The percentage of the population who complete secondary school is rising. In 2009, 92% of Canadian adults aged 25 to 34 had completed secondary school, compared with 80% of those aged 55 to 64. The proportion of adults aged 25 to 64 who have completed secondary school increased from 80% in 1999 to 88% in 2009.
Canada's 2009 secondary school completion rate is the fifth-highest rate among the countries that belong to the Organisation for Economic Co-operation and Development. Canada ties for fifth with Poland, behind the Czech Republic and the Slovak Republic (91% each) and Estonia and the United States (89% each).

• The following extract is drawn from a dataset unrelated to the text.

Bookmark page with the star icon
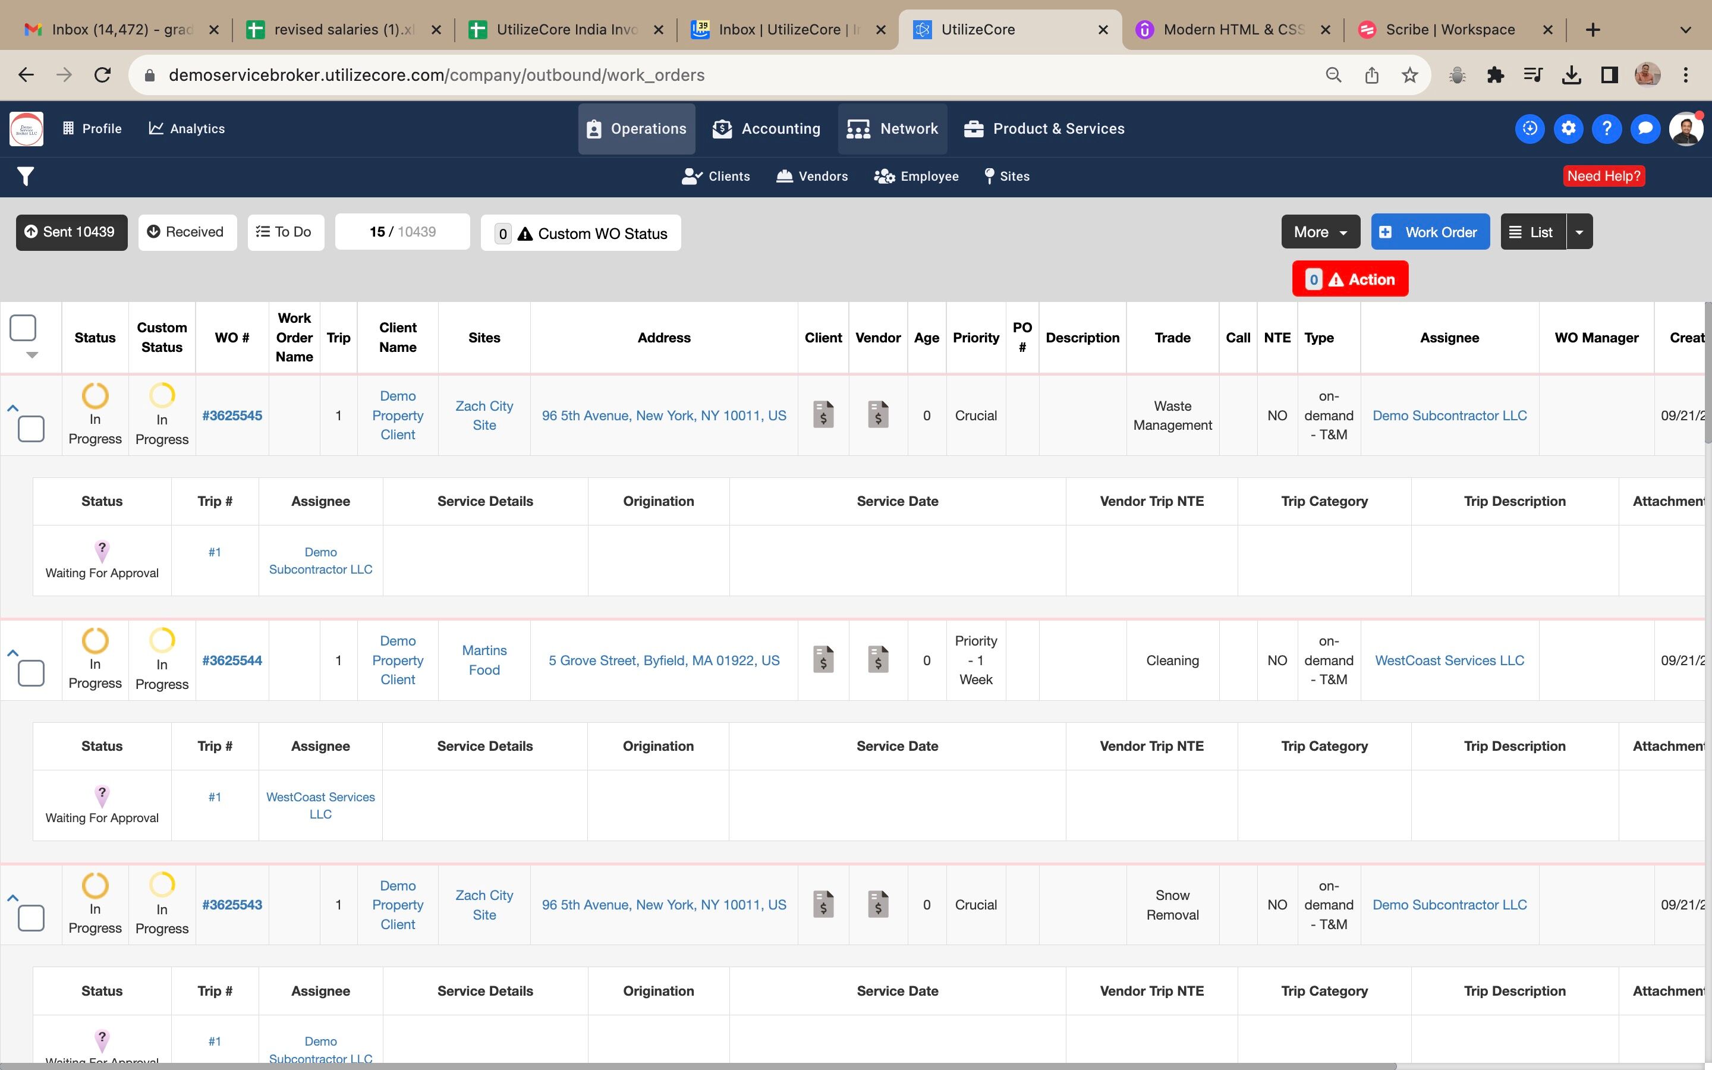The image size is (1712, 1070). (1409, 75)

In 2009, about half of the population aged 25 to 64 had completed either college or university (49%). An additional 12% had completed other postsecondary education such as apprenticeship training or certificates or diplomas from vocational schools.
Investing in education
Postsecondary education can be an expensive investment, especially at the university level. Canadian full-time students in undergraduate programs paid an average of $5,366 in tuition fees for the 2011/2012 academic year, up 4.3% from a year earlier. Tuition fees paid by graduate students rose to an average of $5,599, up 3.7%. In comparison, inflation as measured by the Consumer Price Index was 2.7% between July 2010 and July 2011.
Undergraduate tuition fees were lowest in Quebec ($2,519) and Newfoundland and Labrador ($2,649). These provinces also had the lowest graduate tuition fees ($2,731 and $2,456, respectively). By contrast, Ontario had the highest fees for both undergraduate ($6,640) and graduate ($7,578) students.
Nationally, students in dentistry paid the highest average undergraduate tuition fees ($16,024), followed by students in medicine ($11,345) and pharmacy ($9,806). At the graduate level, the most expensive programs were the executive master of business administration (MBA) with tuition fees of $37,501, and the regular MBA program, at $21,528.
While universities are partly government funded, they receive additional funding from private sources, including tuition fees. Private sources supplied 39% of the revenue for Canadian universities in 2008/2009. Fees charged to students, including tuition, made up over half of that portion, at 22% of total revenue.
In 2008/2009, the share of university revenue received from the government varied from 49% in Nova Scotia to 72% in Alberta. While the share of revenue coming from student fees was relatively low in Alberta (15%), the smallest shares were in Newfoundland and Labrador (12%) and Quebec (12%), where undergraduate and graduate tuition fees were lowest.
Many adults take training
From July 2007 to June 2008, nearly 8 million adults aged 25 to 64 participated in formal training activities or education, 85% of whom did so for career- or job-related reasons. Over this period, 45% of workers aged 34 and younger participated in training activities, compared with 29% of those aged 55 to 64. Women were more likely than men to participate (43% versus 39%).
Workers who already have higher education were more likely to participate in formal training activities or education as adults. During this period, 18% of workers who had not completed high school participated, compared with 56% of those who had a university degree.
Rates of participation in job-related training or education are also linked to the size of the employer: 55% of employees working for employers with 500 employees or more participated, 44% of those who worked for employers with between 20 and 500 employees, and 37% for employers with fewer than 20 employees.
Only 30% of self-employed workers participated in training activities, whereas 44% of paid workers did so. Participation rates were highest in health care (62%); social science, education and government services 61%); natural and applied sciences (51%); and management (51%).